INSTRUCTIONS TO FOLLOW:
Identify each line below that includes the string "Image", and copy every such line in full.

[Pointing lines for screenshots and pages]
—————

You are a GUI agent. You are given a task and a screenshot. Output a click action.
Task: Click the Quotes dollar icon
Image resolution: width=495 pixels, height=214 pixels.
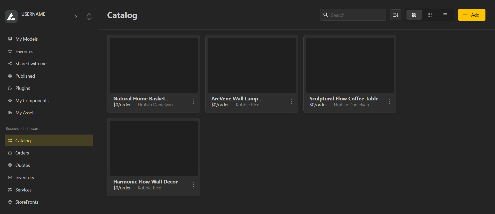(x=10, y=165)
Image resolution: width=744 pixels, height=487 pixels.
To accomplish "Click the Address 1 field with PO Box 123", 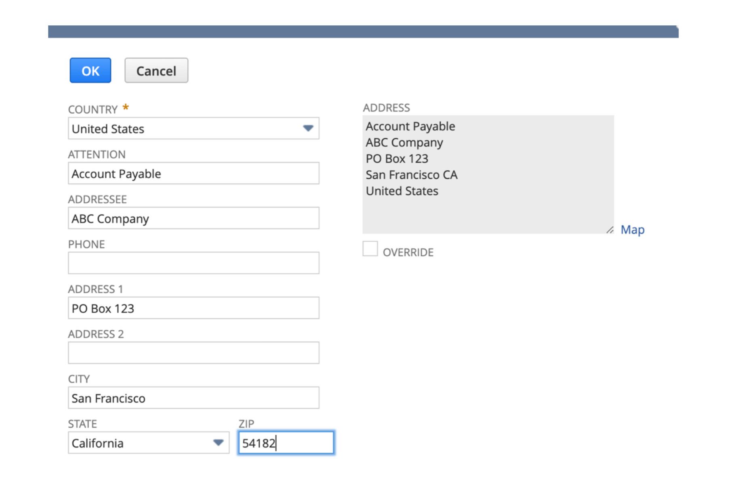I will 194,308.
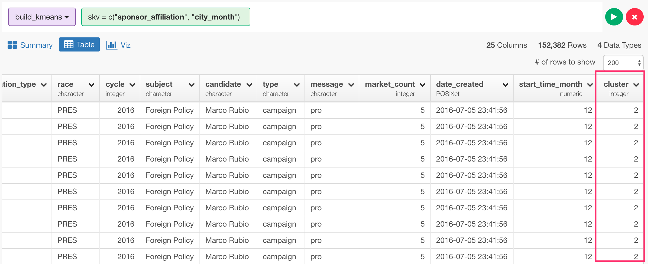This screenshot has height=264, width=648.
Task: Open the race column menu chevron
Action: pos(92,85)
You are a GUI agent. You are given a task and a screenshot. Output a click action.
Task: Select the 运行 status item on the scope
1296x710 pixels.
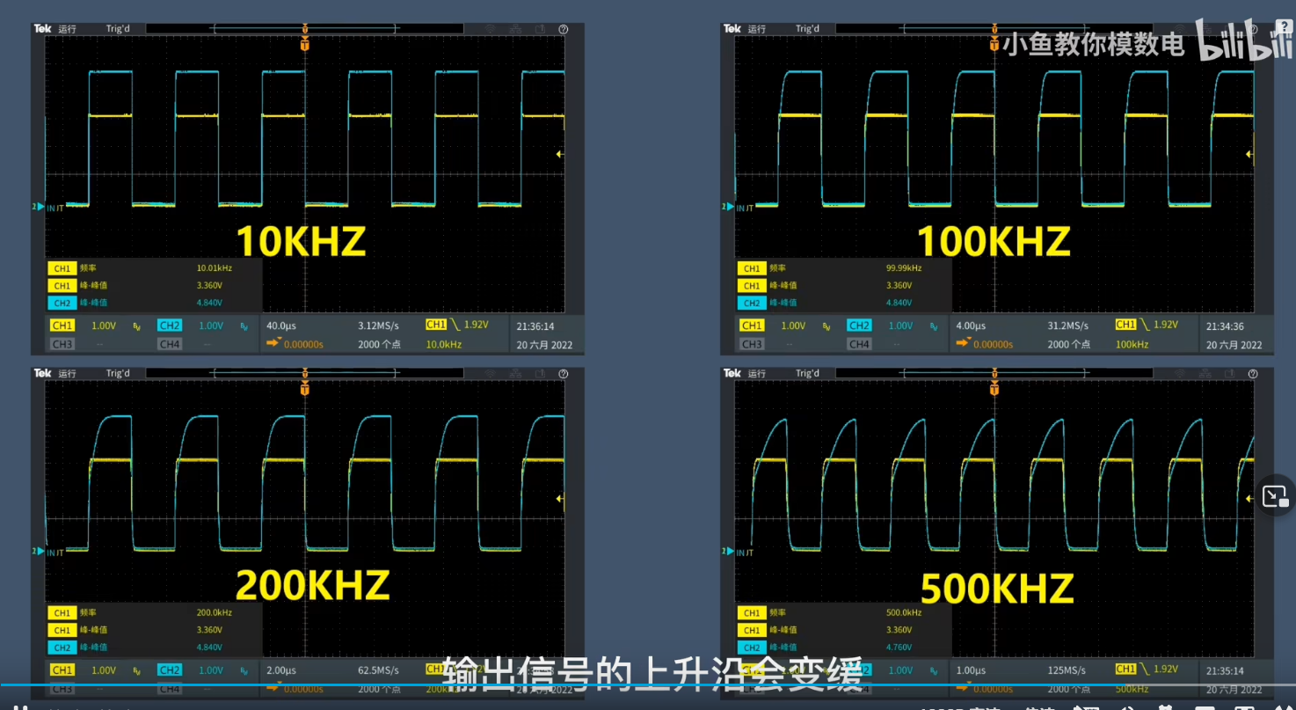[x=67, y=28]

—————

IN RESPONSE:
Image resolution: width=495 pixels, height=214 pixels.
Image resolution: width=744 pixels, height=487 pixels.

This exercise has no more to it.